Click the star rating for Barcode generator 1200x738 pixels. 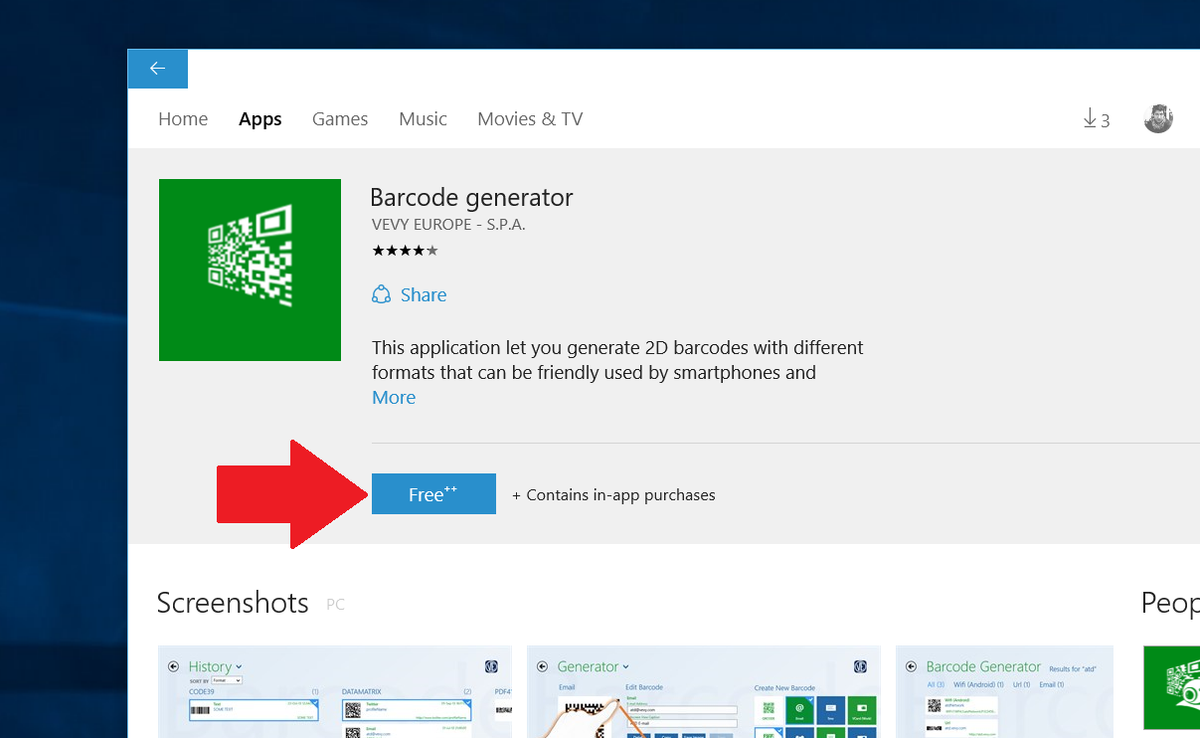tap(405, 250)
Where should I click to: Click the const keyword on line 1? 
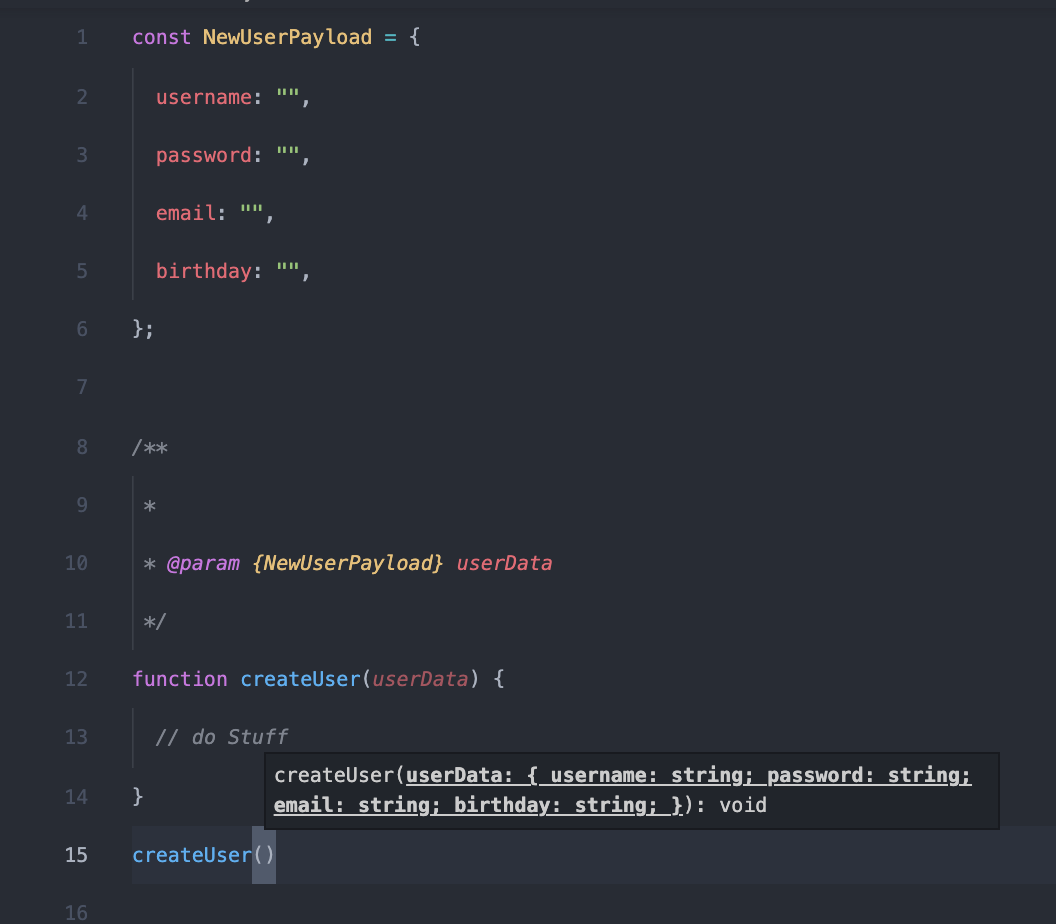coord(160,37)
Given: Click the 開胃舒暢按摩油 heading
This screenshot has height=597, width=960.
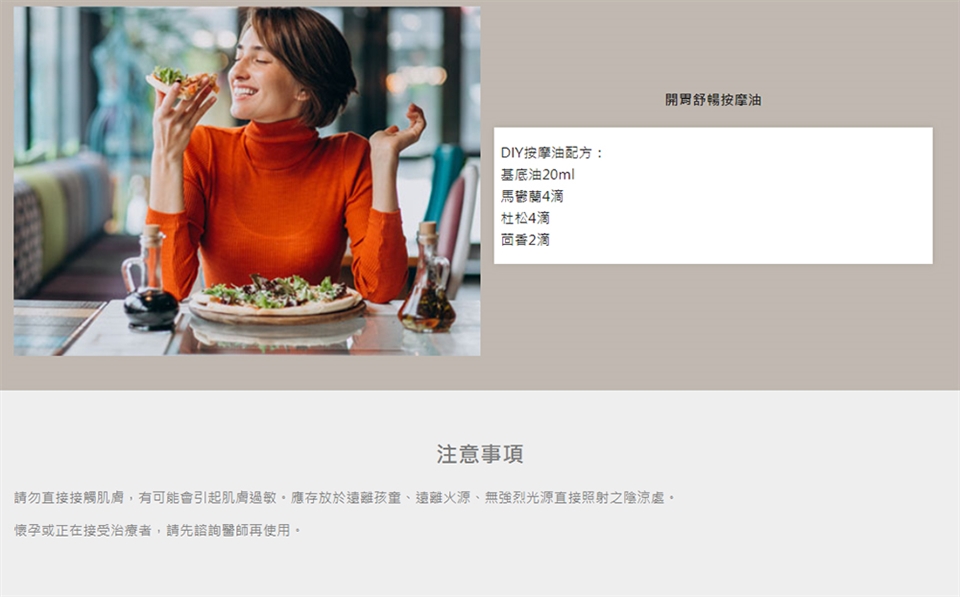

○ ○ ○

§ TASK TO COMPLETE: Exactly the lines from the line with "Given: Click the 開胃舒暢按摩油 heading" through the last line of the listing, both included, should be extracted, and the pictures left behind.

§ TASK RESULT:
Given: Click the 開胃舒暢按摩油 heading
This screenshot has height=597, width=960.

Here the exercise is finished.